The continuing demonisation of people on benefits has become a hallmark of New Labour policy. Headed up by Purnell, “welfare reform” has become a stick to beat and frighten people with.

Both Labour and Tories say they want to stop a “something for nothing” culture of welfare dependency.

Disposable

But life on state benefits is far from a holiday. On average, over 25 year olds get about £60 per week. This is not disposable income – it is supposed to cover all utility and food bills, as well as money for clothing and household goods.

The government is demanding that people should try harder to get a job.

But with unemployment rising, people with years of experience in skilled jobs are joining the dole queues. In most job centres decent long- term jobs are hard to come by.

The government’s plans will be delivered by expanding the role of private companies contracts.

It is likely to award contracts on the basis of meeting targets for getting people off benefits – increasing the pressure on “advisers” from private firms to push people into work or training, even where it is unsuitable.

Benefits are a vital part of the welfare state. We should defend the idea of a collective responsibility for ensuring people’s welfare.

At a time of economic crisis these arguments can become sharper. We must resist the scapegoating of those in receipt of benefits.

Is there an underclass of welfare dependents?
The conviction of Karen Matthews for kidnapping her daughter, Shannon, has led politicians and the media to denounce the supposed “underclass” of benefit claimants that exists in Britain.

According to the Sunday Times, the case has demonstrated “the perverse consequences of the welfare system”.

Predictably, the Sun went further: “Vile Karen Matthews is a product of the sink-estate underclass of chaotic families that loaf away their days on easy welfare benefits.”

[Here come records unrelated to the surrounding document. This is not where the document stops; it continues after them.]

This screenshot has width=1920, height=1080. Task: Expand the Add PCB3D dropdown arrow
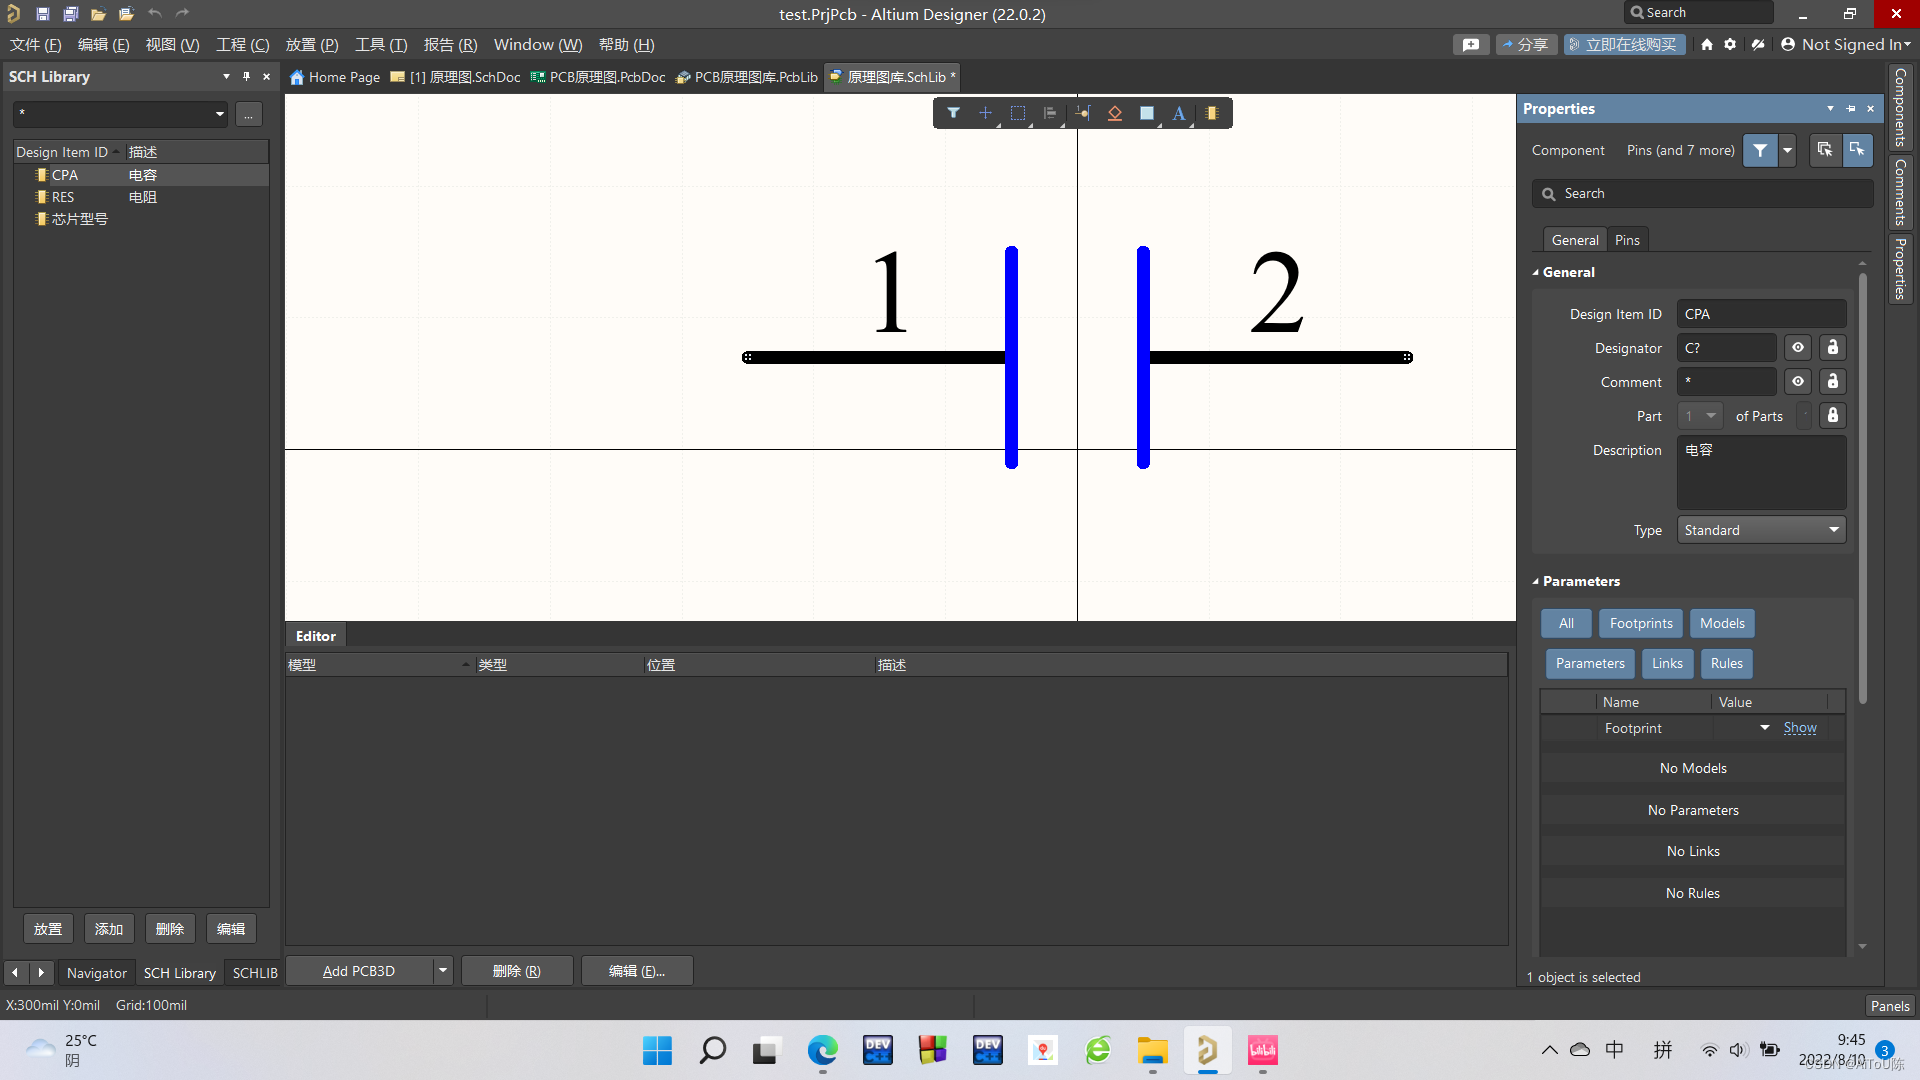coord(442,970)
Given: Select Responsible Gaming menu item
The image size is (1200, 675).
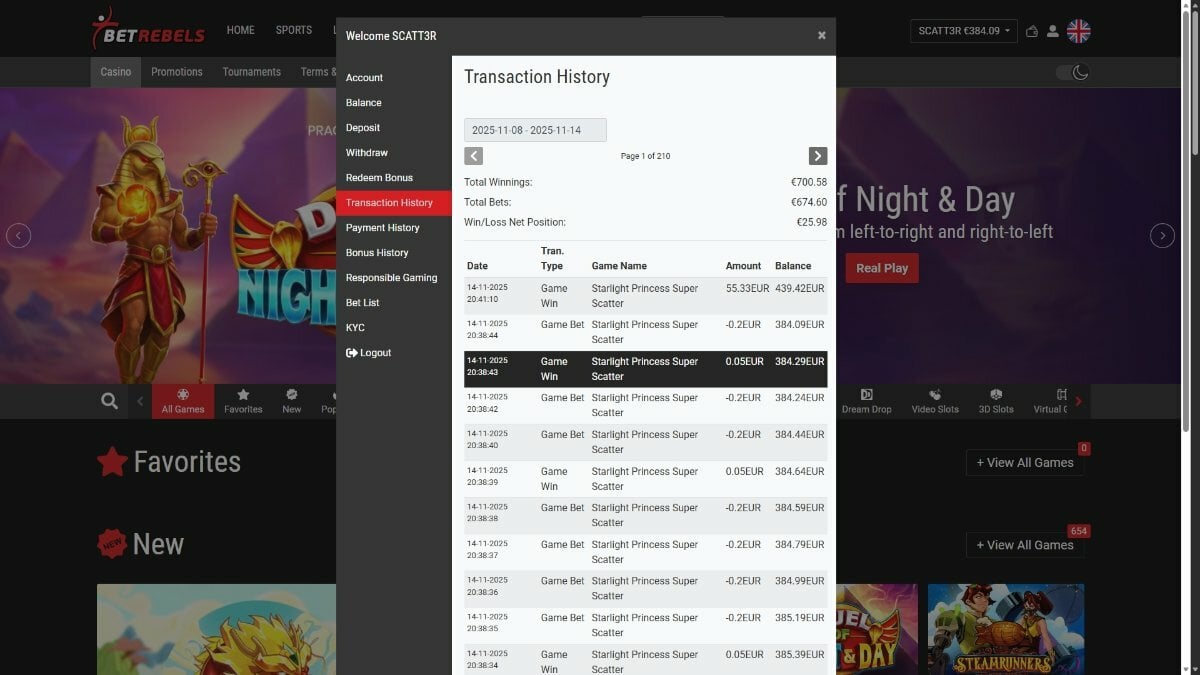Looking at the screenshot, I should tap(391, 278).

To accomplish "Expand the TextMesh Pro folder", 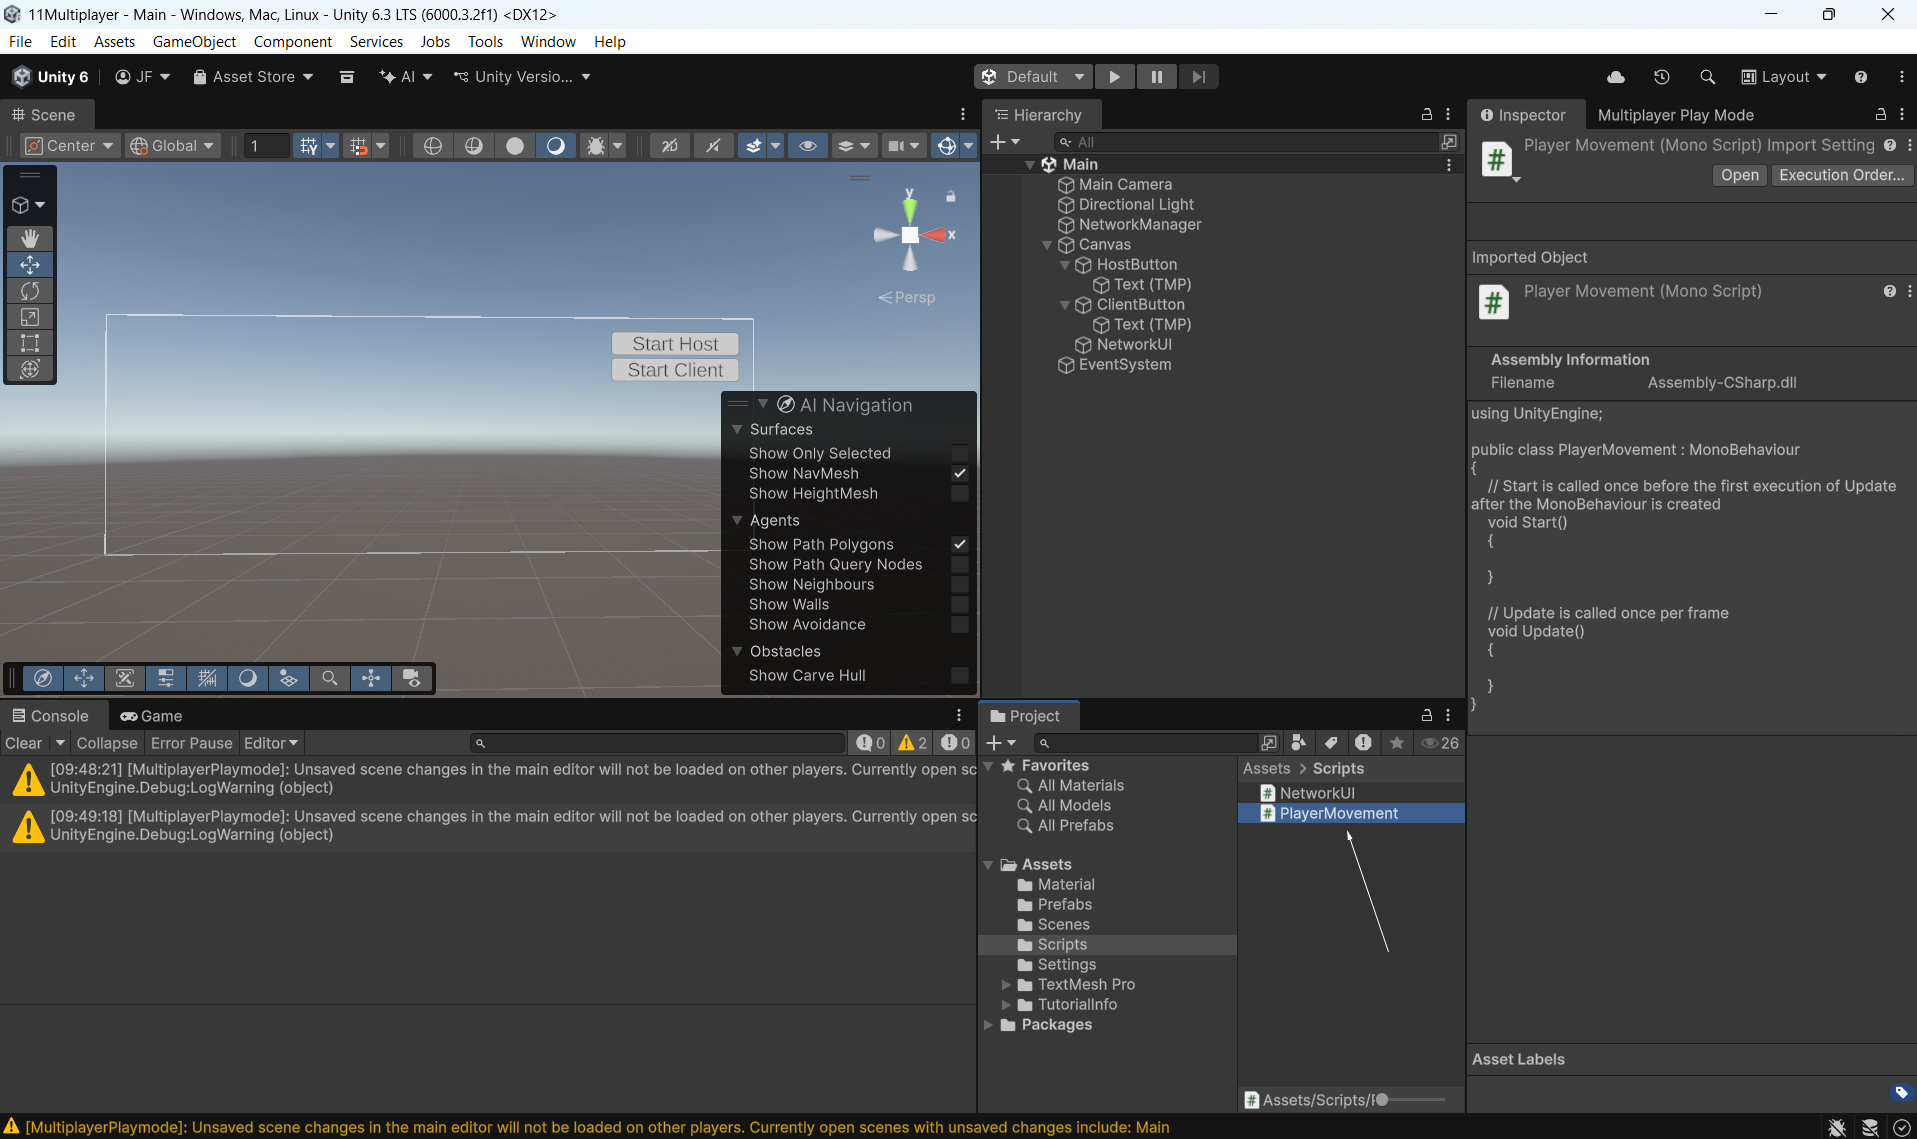I will tap(1006, 985).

These assertions have helped to fuel a picture of council estates filled with work-shy layabouts who refuse to “integrate” into respectable society.

In reality there is no such thing as an “underclass”. The idea that there are whole streets and communities in Britain where no one works is a myth.

Even on Karen Matthews’s street in Dewsbury – now held up as the classic sink estate – the Guardian found this week that almost every household had someone in work.

Areas where poverty is common do of course exist, but repeated studies have shown that poverty is a threat across the working class.

Many of those in poverty are families surviving on minimum wage or low paid jobs with little to show for it at the end of the month.

A 2002 report called Poverty and the Welfare State: Dispelling the Myths, by social policy expert Paul Spicker, attacked the notion of an underclass and took Labour to task for its attacks on “welfare dependency”.

The report found that although certain groups – such as young people, those out of work, or pensioners – are the most likely to be poor, no group “is immune to poverty”.

Throughout the 1990s some 60 percent of the population spent at least one year in the bottom 30 percent of income distribution.

Spicker concluded, “Poverty is not the moral, cultural or social problem of a permanently excluded underclass, but an economic risk that affects everyone.”

So for those truly concerned about the sort of society children are growing up in, the urgent question should be how to address the scandal of poverty.

The concept of some sort of “underclass” conjures Victorian-era notions of the “undeserving poor”.

These ideas inform much of New Labour’s “reforms” including its approach to welfare, crime and education.

The Tories refuse to be outdone by New Labour and have proposed that benefit claimants should have to disclose their family history.

Those whose parents and immediate family have been on benefits “long term” will be scrutinised, including their child’s performance in school.

The demonisation of those who receive benefits does nothing to address the real problem of poverty.